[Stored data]
···

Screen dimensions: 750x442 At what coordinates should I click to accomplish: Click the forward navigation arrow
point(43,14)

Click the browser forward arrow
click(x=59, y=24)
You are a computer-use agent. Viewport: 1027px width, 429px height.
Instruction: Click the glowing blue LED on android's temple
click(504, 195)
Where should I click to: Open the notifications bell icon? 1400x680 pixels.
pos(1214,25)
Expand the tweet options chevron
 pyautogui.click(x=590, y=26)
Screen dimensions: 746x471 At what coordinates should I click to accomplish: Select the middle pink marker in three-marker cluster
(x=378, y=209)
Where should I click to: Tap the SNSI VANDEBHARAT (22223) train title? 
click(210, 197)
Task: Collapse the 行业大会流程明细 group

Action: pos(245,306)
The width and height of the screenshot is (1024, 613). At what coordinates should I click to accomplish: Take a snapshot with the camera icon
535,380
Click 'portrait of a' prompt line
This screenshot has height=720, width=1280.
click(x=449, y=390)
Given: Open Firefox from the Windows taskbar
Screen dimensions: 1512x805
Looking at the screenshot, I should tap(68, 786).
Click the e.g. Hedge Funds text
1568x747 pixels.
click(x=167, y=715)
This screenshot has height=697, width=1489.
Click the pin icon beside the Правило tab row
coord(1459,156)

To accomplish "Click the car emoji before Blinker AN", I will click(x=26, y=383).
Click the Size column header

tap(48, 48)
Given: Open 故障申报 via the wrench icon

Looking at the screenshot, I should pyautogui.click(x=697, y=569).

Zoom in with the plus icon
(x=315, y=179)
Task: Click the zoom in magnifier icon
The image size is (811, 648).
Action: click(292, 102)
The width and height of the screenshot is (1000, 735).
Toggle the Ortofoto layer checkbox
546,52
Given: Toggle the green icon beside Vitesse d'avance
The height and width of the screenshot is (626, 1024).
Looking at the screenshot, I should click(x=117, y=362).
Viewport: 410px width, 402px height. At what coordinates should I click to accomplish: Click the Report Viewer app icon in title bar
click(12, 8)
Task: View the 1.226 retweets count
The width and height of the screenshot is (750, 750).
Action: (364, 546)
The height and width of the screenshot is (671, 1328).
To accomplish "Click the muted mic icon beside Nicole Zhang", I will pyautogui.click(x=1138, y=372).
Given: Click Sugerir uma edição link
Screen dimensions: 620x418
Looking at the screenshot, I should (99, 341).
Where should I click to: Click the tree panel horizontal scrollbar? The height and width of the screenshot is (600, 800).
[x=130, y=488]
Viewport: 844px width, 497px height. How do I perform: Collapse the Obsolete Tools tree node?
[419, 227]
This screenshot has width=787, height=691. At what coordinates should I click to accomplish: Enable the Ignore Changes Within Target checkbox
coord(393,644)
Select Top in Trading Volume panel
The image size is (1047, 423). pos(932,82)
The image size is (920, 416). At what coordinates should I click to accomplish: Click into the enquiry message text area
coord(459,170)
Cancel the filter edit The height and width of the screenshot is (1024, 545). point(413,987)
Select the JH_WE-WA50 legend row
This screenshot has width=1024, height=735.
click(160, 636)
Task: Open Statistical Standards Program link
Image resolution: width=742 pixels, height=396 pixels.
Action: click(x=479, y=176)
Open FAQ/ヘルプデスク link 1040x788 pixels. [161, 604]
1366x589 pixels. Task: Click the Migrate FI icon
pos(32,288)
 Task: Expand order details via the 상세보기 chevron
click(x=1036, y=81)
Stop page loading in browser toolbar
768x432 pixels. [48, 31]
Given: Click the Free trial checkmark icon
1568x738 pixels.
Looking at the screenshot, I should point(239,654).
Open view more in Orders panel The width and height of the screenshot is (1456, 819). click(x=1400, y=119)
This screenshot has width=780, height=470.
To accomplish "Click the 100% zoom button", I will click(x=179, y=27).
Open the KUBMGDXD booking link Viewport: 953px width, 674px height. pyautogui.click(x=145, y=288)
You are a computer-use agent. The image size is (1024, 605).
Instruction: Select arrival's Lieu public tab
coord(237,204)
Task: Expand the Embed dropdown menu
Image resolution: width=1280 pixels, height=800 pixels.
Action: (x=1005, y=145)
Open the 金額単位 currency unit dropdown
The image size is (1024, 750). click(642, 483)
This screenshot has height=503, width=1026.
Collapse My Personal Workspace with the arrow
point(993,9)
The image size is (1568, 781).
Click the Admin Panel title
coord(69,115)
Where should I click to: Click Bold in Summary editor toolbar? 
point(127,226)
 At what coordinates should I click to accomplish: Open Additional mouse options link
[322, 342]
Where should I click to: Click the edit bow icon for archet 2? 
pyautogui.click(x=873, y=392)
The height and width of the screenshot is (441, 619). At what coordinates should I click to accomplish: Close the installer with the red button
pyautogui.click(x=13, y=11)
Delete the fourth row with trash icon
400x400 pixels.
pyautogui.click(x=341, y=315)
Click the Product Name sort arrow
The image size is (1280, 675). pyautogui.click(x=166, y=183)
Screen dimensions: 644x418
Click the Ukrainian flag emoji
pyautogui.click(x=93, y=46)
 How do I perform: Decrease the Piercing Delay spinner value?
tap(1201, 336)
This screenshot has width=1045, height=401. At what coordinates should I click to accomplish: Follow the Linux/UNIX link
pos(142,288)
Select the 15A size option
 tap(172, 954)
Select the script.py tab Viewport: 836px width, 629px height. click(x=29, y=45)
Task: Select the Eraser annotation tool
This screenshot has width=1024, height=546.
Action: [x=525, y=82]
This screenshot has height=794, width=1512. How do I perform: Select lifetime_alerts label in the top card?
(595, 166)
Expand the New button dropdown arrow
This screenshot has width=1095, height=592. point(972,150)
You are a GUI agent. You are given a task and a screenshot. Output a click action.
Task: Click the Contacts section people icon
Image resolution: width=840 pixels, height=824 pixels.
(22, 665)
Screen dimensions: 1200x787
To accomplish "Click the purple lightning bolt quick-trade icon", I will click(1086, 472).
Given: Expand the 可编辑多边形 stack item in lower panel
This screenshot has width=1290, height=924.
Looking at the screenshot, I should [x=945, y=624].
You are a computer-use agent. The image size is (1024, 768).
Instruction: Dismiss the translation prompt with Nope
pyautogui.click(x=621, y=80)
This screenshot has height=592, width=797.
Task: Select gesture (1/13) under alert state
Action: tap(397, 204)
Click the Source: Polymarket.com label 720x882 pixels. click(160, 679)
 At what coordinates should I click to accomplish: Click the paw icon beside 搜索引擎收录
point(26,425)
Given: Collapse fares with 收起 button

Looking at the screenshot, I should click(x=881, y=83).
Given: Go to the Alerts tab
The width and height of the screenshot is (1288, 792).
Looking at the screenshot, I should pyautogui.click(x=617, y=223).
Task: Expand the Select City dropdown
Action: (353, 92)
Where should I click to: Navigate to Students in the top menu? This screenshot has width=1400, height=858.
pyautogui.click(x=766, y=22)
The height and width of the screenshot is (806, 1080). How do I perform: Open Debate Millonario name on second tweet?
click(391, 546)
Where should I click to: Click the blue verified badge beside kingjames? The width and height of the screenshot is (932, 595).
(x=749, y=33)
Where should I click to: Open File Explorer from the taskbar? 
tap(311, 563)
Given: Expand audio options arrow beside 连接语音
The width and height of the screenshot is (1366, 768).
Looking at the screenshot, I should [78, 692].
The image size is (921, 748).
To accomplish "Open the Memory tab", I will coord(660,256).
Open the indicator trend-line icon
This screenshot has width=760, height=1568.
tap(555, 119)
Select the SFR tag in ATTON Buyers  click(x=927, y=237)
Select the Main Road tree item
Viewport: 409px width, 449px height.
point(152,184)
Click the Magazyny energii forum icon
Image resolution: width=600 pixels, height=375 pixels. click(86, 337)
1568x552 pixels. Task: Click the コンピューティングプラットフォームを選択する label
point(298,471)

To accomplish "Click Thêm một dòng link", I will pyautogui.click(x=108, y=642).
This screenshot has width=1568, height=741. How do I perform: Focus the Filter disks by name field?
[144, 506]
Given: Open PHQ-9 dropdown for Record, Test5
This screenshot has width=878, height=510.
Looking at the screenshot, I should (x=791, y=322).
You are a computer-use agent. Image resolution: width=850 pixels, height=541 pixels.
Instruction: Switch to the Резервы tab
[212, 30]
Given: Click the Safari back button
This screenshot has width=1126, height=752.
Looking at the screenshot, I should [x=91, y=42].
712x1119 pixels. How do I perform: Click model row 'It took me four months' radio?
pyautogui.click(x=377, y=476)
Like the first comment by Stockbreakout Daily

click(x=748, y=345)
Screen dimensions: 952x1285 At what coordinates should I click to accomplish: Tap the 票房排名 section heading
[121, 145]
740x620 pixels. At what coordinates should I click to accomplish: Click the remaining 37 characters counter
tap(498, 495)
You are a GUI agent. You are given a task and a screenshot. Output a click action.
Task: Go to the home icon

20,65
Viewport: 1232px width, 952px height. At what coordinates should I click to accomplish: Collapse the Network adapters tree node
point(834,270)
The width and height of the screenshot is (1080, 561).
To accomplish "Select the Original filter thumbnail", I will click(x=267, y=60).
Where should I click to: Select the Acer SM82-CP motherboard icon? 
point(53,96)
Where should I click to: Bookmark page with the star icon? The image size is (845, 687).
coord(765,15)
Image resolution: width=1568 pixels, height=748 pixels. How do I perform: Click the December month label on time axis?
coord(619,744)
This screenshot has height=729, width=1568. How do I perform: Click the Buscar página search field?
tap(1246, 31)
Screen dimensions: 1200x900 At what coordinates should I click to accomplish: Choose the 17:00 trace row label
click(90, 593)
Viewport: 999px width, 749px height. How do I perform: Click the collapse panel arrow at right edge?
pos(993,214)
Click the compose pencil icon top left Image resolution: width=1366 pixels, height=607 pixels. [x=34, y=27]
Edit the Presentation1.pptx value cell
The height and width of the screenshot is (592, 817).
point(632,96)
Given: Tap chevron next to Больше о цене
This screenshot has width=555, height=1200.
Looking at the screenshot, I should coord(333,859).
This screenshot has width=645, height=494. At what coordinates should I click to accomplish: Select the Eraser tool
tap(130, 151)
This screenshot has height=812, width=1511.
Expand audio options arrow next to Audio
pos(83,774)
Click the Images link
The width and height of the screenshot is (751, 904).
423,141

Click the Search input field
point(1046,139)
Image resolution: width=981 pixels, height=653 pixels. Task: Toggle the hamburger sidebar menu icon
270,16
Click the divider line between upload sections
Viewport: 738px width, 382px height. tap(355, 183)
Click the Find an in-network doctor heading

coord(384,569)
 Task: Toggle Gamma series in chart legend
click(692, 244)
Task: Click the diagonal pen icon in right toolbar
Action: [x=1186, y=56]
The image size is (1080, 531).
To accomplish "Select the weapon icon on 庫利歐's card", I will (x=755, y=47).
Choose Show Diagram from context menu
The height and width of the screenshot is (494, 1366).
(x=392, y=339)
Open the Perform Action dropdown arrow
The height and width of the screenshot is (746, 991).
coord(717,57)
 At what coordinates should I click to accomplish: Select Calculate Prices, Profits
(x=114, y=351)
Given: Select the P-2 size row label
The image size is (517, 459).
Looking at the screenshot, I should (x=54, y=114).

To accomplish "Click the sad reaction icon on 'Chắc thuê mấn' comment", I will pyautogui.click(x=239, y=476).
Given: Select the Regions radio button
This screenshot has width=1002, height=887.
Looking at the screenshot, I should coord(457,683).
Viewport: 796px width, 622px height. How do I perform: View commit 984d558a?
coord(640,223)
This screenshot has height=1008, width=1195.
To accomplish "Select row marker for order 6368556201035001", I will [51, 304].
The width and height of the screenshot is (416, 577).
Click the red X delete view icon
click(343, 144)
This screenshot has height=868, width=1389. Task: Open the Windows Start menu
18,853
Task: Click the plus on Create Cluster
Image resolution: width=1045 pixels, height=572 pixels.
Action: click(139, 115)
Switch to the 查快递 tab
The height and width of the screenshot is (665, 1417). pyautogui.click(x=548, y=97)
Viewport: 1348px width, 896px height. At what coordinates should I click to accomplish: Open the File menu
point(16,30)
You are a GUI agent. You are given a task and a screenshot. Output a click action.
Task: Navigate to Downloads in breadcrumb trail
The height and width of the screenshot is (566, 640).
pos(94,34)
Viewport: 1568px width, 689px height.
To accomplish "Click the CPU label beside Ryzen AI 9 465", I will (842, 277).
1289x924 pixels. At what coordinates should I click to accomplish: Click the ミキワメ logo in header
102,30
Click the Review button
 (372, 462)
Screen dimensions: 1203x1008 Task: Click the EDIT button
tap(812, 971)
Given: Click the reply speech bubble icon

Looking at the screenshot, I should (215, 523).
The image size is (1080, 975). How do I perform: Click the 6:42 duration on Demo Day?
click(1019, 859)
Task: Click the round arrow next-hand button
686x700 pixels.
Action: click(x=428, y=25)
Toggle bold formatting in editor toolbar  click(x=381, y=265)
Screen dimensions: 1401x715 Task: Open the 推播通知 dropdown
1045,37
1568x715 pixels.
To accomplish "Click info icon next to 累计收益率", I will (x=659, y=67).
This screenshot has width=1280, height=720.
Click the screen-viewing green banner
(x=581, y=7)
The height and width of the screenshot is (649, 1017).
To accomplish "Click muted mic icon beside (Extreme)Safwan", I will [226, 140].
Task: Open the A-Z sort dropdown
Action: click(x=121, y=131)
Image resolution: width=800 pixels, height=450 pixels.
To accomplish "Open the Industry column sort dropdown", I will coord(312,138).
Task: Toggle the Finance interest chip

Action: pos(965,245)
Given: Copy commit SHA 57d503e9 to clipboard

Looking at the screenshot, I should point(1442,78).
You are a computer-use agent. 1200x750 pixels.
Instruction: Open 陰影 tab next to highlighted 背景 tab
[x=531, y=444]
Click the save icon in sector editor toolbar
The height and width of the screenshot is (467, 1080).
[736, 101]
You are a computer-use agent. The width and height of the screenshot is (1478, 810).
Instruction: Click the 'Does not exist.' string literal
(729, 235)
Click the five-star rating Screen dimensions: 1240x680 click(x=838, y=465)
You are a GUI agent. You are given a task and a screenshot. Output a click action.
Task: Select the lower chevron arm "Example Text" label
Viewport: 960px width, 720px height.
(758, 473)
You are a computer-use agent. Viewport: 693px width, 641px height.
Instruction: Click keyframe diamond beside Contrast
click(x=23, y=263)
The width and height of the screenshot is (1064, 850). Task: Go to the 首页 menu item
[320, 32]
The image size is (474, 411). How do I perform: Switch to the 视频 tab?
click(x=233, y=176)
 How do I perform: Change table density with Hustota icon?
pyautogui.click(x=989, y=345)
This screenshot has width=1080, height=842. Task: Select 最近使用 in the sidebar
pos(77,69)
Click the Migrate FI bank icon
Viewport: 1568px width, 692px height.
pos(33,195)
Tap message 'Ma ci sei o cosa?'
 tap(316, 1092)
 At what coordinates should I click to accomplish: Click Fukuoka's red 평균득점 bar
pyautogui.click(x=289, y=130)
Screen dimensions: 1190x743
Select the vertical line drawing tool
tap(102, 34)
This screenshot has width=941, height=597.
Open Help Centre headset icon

···

In the data above, start at the line that has "Image resolution: width=742", stop after the line that has "Given: Click the Free trial checkmark icon", and print every line in between exactly as it stands.

Image resolution: width=742 pixels, height=396 pixels.
Action: click(x=479, y=176)
Open FAQ/ヘルプデスク link 1040x788 pixels. [161, 604]
1366x589 pixels. Task: Click the Migrate FI icon
pos(32,288)
 Task: Expand order details via the 상세보기 chevron
click(x=1036, y=81)
Stop page loading in browser toolbar
768x432 pixels. [48, 31]
Given: Click the Free trial checkmark icon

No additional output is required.